ACI Multi Pod Overview, Requirements and Basics
Reference Note: This post consist of notes and heavily based on the ACI MultiPod latest White paper.
ACI MultiPod Overview
ACI Multi-Pod allows ACI Stretched Fabric architecture and permits central management of separate ACI networks. A Single APIC Cluster is shared between multiple ACI Pods.
Even if the various Pods are managed and operate as a single distributed ACI fabric, Multi-Pod provides the capability of increasing failure domain isolation across Pods through separation of the fabric control plane protocols: Different instances of IS-IS, COOP, and MP-BGP protocols run inside each Pod so that faults and issues with any of those protocols would be contained in the single Pod and not spread across the entire Multi-Pod fabric.
Please refer to the guide below for ACI Multipod basic configuration:
How Pods are connected in an ACI MultiPod design
Inter-Pod Network (IPN):
- The different ACI Pods are interconnected by leveraging an “Inter-Pod Network” (IPN). Each Pod connects to the IPN through the spine nodes, the IPN can be as simple as a single Layer 3 device or can be built with a larger Layer 3 network infrastructure like a Service Provider network.
- The IPN must simply provide basic Layer 3 connectivity services, allowing for the establishment across Pods of spine-to-spine and leaf-to-leaf VXLAN tunnels.
ACI MutiPod IPN Requirements:
- Which IPN routers are the most recommended by Cisco:
The recommendation is to deploy, when possible, switches of the Cisco Nexus® 9200 family or switches of the Cisco Nexus 9300 second-generation family (i.e., EX models or newer).
- In order to perform Inter Pod connectivity functions, the IPN must support a few specific functionalities:
– Multicast support:
In order to handle BUM Traffic in a single ACI Fabric, a unique multicast group is associated with each defined Bridge Domain and takes the name of Bridge Domain Group IP outer (also called BD GIPo).
The same behavior must be achieved for endpoints part of the same Bridge Domain that is connected to different Pods. In order to flood the BUM traffic across Pods, the same multicast group used inside the Pod is also extended through the IPN network. Those multicast groups should work in PIM Bidir mode and must be dedicated to this function (i.e. not used for other purposes, applications, etc.).
– DHCP relay support:
One of the functionalities offered by the ACI Multi-Pod solution is the capability of allowing auto-provisioning of configuration for all the ACI devices deployed in remote Pods. This gives those remote Pods the ability to join the Multi-Pod fabric with zero-touch configuration.

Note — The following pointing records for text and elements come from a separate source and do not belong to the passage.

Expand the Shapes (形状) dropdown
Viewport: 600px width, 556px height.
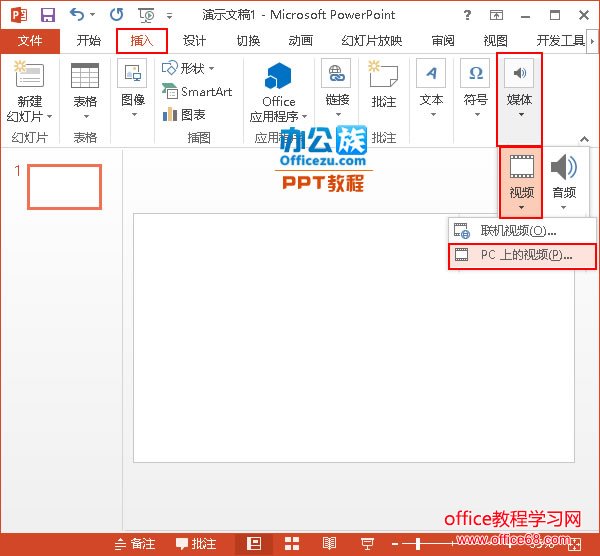tap(190, 68)
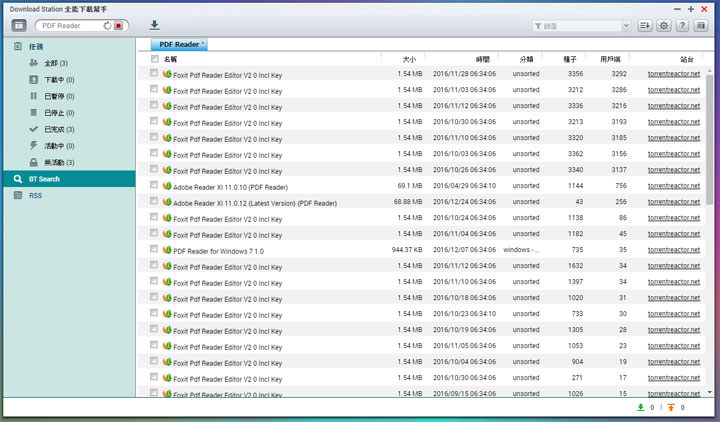Click the rightmost toolbar panel icon
Screen dimensions: 720x422
click(701, 25)
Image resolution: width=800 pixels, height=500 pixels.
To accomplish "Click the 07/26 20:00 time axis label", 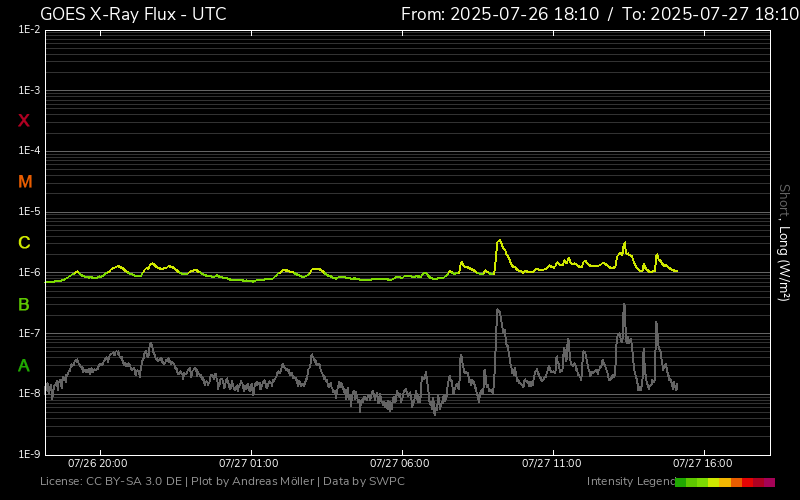I will [97, 464].
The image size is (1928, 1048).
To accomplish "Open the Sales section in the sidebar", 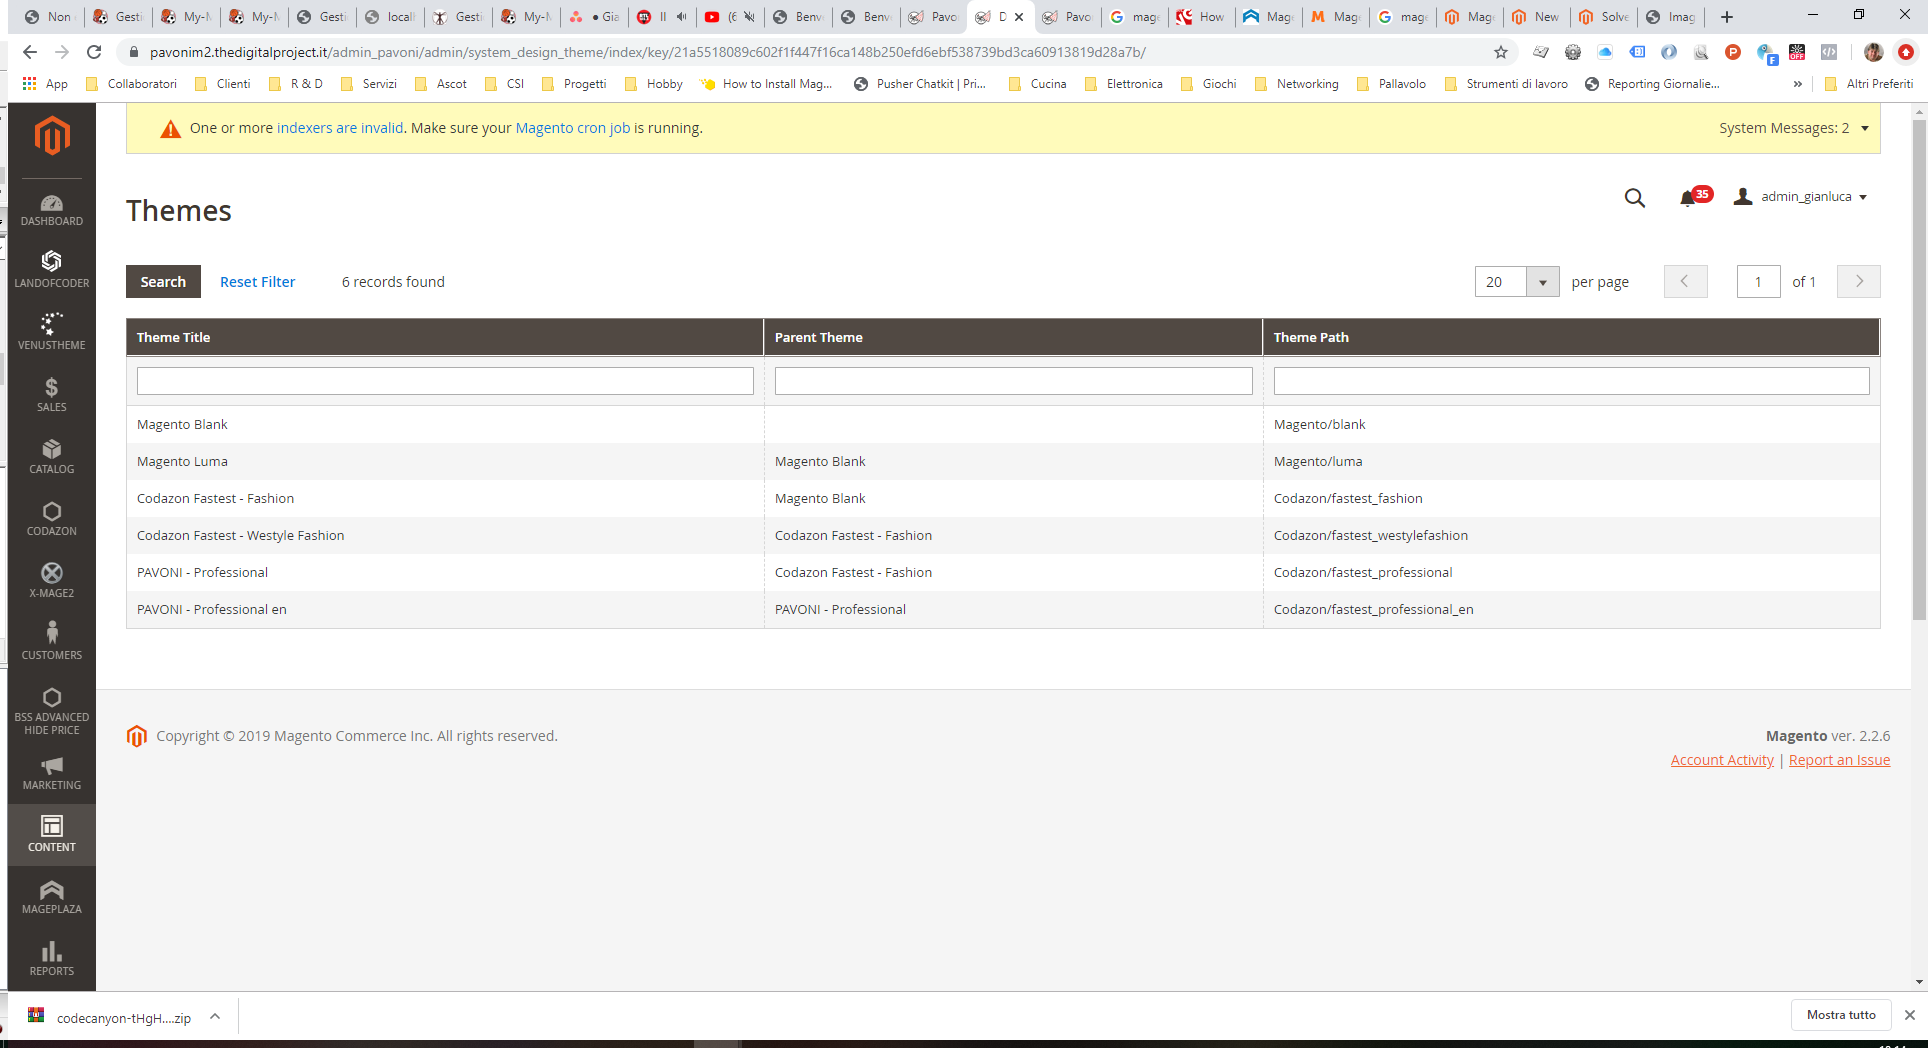I will (51, 394).
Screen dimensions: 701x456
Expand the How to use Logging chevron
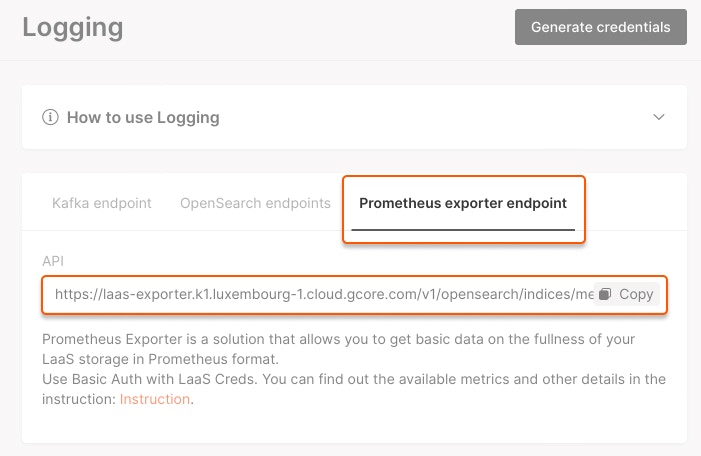pyautogui.click(x=659, y=117)
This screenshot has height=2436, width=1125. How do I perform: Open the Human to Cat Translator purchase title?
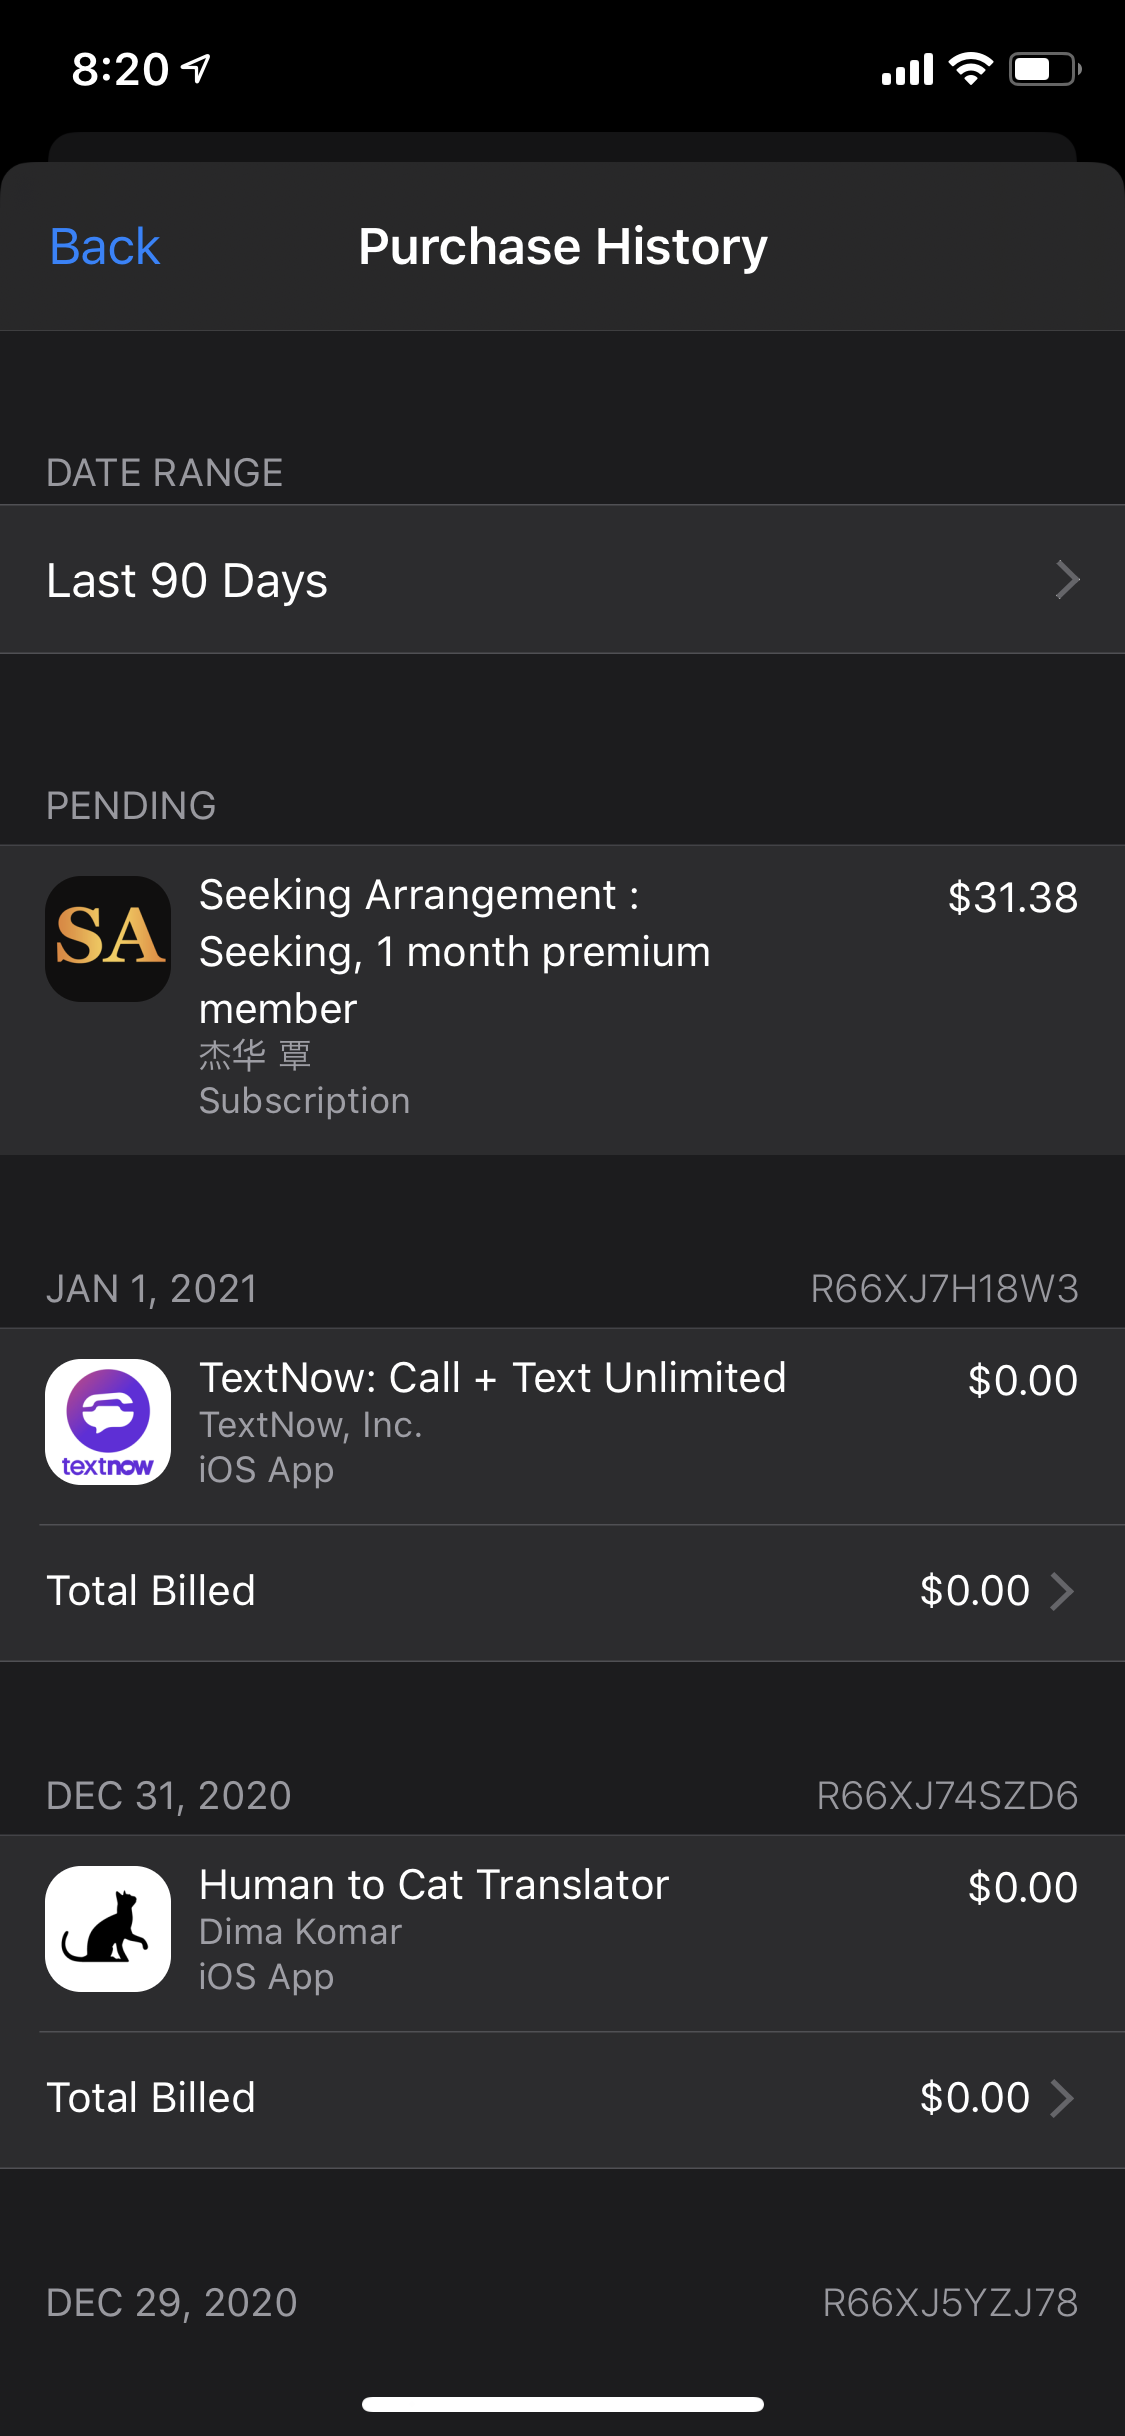pyautogui.click(x=434, y=1885)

This functionality relies on the capability of the first IPN device (Router) connected to the spines of the remote Pod to relay DHCP requests generated from new starting ACI spines toward the APIC controllers active in the first Pod using the APICs Infra IPs.
– OSPF support:
OSPFv2 is the routing protocol (in addition to static routing) supported on the spine interfaces connecting to the IPN devices.
– Increased MTU:
VXLAN data-plane traffic is exchanged between Pods, the IPN must ensure to be able to support an increased MTU on its physical connections, in order to avoid the need for fragmentation and reassembly.
Note that The VXLAN encapsulation header adds 50 Bytes to the overall size of an Ethernet frame. This implies an additional MTU size of 50 Bytes on the IPN side.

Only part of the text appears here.